> _Attività_:
1 - Nel testo sui mercati, che cosa prevede il consenso nei momenti come quello attuale?
2 - Porta avanti il testo sui mercati e sul futuro, riprendendo dopo l'ultima frase riportata.

> _Sezione di testo_:
++++++
Siamo nel 2023, non nel 2024

I mercati, come è noto, cercano di giocare d'anticipo e di scontare il futuro nel presente. È un esercizio difficile, ovviamente, ed è reso ancora più difficile dal fatto che non è chiaro quale parte del futuro sia da incorporare nei prezzi di oggi: il futuro prossimo o il futuro remoto?

Ognuno si sceglie la porzione di futuro che preferisce scontare. C'è chi compra adesso perché pensa che fra un anno lo scenario sarà migliore e c'è chi lo fa perché pensa che fra un'ora potrà chiudere bene la sua operazione.

Il problema si pone in modo più acuto nei momenti, come l'attuale, in cui il consenso prevede prima una recessione (o anche un semplice soft landing) e, più tardi, una ripresa. Su quale dei due scenari va tarata l'operatività di oggi? Si deve vendere su forza perché cominciano a esserci segnali di rallentamento che nei prossimi mesi diventeranno più evidenti o bisogna invece comprare su debolezza perché è sempre più vicina la fine del ciclo di rialzo dei tassi e perché, una volta debellata l'inflazione, le banche centrali permetteranno alle economie di ripartire?
++++++
> _Set di dati_:
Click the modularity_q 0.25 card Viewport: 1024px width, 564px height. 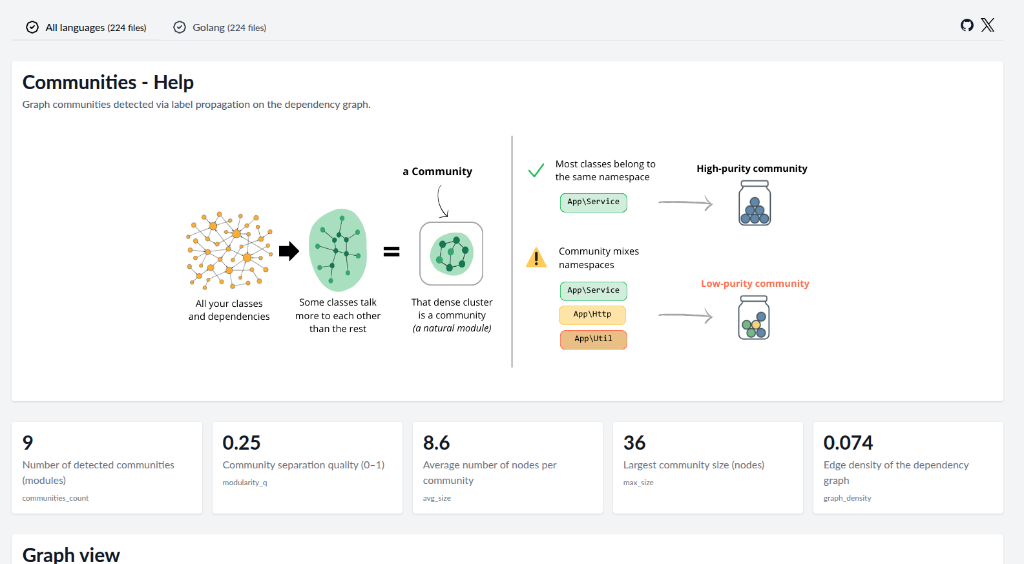click(307, 468)
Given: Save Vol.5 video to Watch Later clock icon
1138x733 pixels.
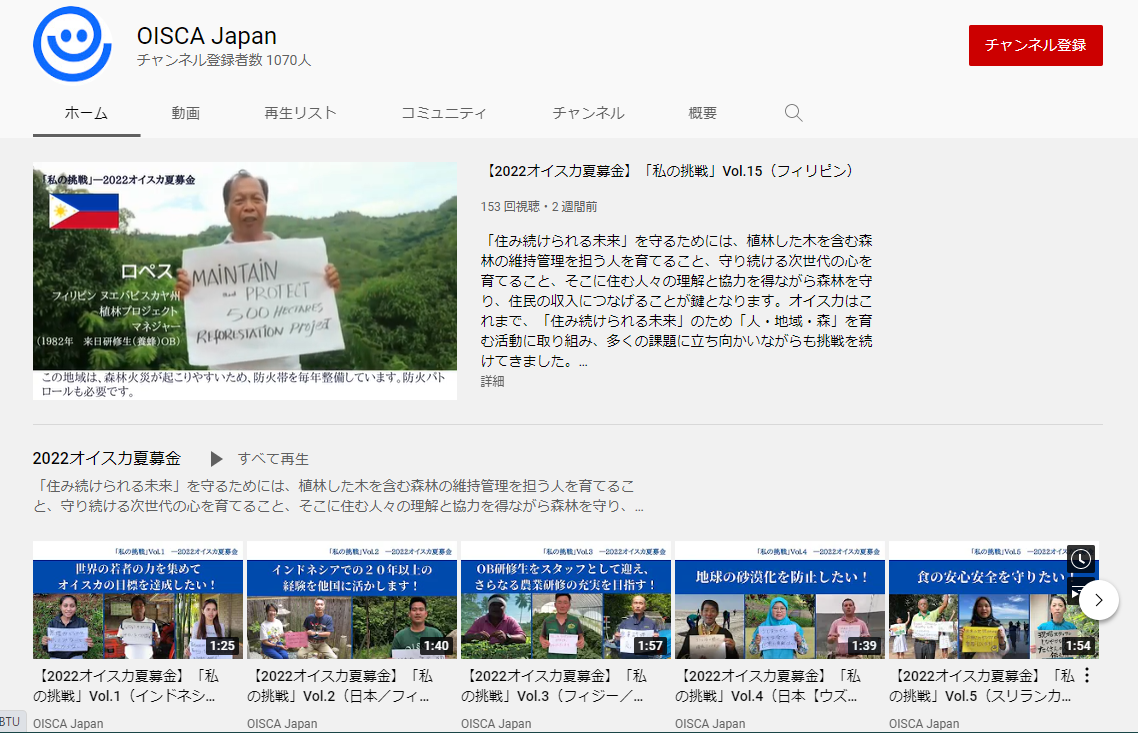Looking at the screenshot, I should [1080, 559].
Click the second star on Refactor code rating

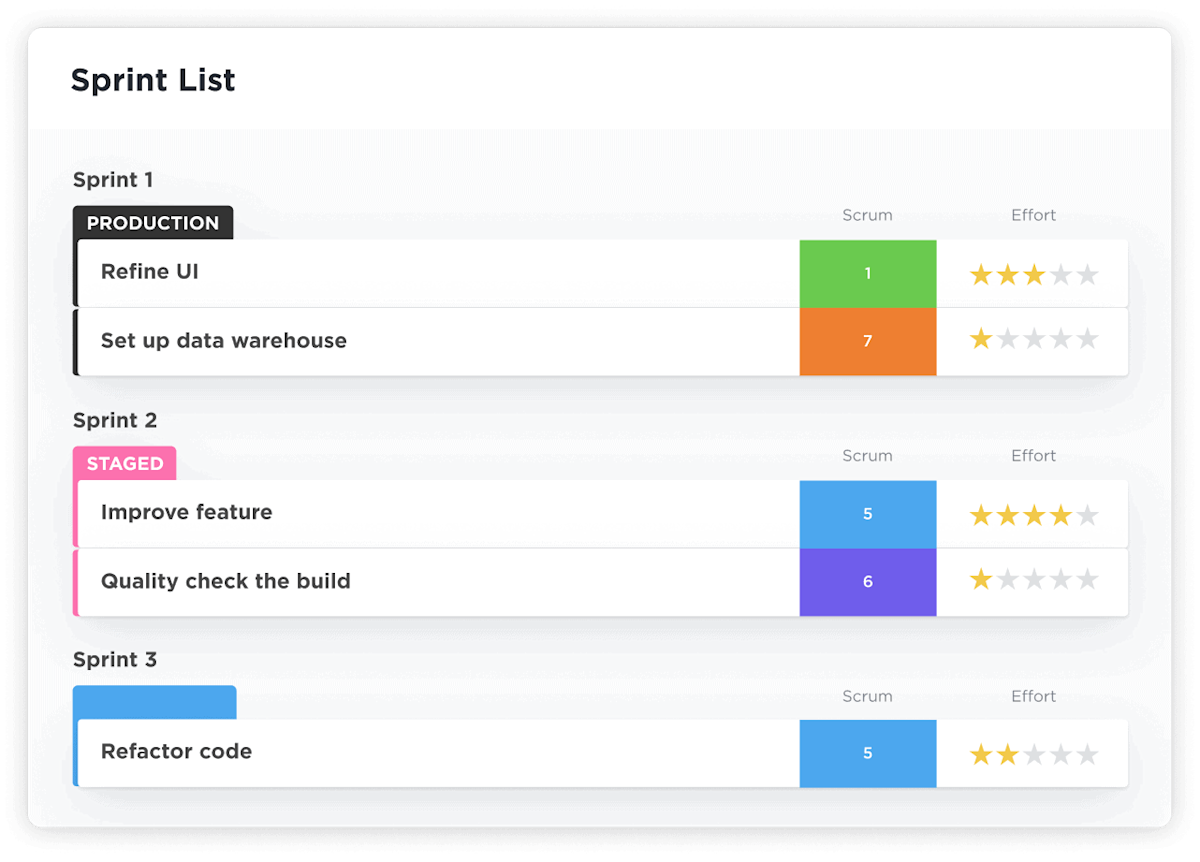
++++++
> _Soluzioni_:
1 - Prevede prima una recessione (o anche un semplice soft landing) e, più tardi, una ripresa.

2 -
Ci sono poi altre complicazioni. Il ciclo delle diverse regioni del mondo in questo momento non è sincronizzato. L'Europa (probabilmente) e la Cina (sicuramente) si sono lasciate alle spalle il momento più difficile. La discesa dei prezzi dell'energia da una parte e la fine della politica dello Zero-Covid dall'altra fanno pensare a una stabilizzazione europea (non parliamo di ripresa immediata perché la Bce continuerà ad alzare i tassi) e a una buona ripresa cinese (legata questa volta ai consumi e non agli investimenti pubblici in infrastrutture) nella seconda parte dell'anno.